Source records:
**********
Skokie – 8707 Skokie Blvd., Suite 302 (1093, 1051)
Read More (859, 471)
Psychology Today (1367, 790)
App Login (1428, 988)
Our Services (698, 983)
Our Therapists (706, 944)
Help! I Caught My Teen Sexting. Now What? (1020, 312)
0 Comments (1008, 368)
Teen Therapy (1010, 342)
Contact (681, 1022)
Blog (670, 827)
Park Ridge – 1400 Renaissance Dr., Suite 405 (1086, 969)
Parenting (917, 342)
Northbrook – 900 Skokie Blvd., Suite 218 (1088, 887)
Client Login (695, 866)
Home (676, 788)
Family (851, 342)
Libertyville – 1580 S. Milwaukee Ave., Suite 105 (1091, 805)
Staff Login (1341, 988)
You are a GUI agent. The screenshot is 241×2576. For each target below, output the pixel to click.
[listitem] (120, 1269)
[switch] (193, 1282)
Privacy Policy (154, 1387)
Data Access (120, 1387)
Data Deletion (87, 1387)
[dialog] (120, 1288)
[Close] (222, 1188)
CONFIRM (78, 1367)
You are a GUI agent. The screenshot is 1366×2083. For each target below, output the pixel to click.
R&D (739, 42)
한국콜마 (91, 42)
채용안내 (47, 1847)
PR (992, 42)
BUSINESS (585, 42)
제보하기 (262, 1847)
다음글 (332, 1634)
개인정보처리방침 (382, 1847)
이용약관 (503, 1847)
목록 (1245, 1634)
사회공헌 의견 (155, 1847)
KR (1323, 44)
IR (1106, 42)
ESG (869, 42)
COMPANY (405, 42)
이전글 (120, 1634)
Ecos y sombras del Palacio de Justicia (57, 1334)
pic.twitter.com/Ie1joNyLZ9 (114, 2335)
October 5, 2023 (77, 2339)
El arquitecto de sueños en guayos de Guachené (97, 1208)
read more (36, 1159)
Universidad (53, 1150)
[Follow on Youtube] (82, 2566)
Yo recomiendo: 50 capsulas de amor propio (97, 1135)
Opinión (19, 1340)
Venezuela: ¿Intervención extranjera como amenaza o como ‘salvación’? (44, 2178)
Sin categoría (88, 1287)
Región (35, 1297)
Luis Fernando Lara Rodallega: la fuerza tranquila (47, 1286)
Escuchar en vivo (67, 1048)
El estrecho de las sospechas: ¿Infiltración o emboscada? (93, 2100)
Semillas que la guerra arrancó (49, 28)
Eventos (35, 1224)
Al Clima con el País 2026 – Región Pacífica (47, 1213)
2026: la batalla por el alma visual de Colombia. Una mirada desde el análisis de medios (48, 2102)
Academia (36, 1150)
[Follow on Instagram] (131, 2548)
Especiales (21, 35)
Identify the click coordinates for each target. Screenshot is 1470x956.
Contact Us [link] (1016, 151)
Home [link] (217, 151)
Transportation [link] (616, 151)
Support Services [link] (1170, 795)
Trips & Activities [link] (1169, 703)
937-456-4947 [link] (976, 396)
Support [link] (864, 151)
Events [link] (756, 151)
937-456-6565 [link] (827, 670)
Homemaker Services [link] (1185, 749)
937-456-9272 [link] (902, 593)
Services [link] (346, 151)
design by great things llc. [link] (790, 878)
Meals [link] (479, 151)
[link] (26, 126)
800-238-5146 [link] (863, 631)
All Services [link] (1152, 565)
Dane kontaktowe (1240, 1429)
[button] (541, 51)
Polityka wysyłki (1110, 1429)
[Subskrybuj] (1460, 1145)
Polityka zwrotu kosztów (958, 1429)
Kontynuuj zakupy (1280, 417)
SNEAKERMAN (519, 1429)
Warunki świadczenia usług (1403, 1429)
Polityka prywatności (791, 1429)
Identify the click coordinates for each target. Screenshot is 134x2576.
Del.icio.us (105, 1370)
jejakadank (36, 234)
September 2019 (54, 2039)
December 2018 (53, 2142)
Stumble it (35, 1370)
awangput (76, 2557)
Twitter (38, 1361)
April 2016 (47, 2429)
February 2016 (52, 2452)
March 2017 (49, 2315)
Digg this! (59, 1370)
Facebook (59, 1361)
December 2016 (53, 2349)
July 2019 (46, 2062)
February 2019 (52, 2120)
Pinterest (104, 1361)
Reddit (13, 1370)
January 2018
**********
• Problem to work on
Reproduce verbatim the lines above, from the line with "0 Comments (1008, 368)" through the line with "Staff Login (1341, 988)".

• Result for this exercise
0 Comments (1008, 368)
Teen Therapy (1010, 342)
Contact (681, 1022)
Blog (670, 827)
Park Ridge – 1400 Renaissance Dr., Suite 405 (1086, 969)
Parenting (917, 342)
Northbrook – 900 Skokie Blvd., Suite 218 (1088, 887)
Client Login (695, 866)
Home (676, 788)
Family (851, 342)
Libertyville – 1580 S. Milwaukee Ave., Suite 105 (1091, 805)
Staff Login (1341, 988)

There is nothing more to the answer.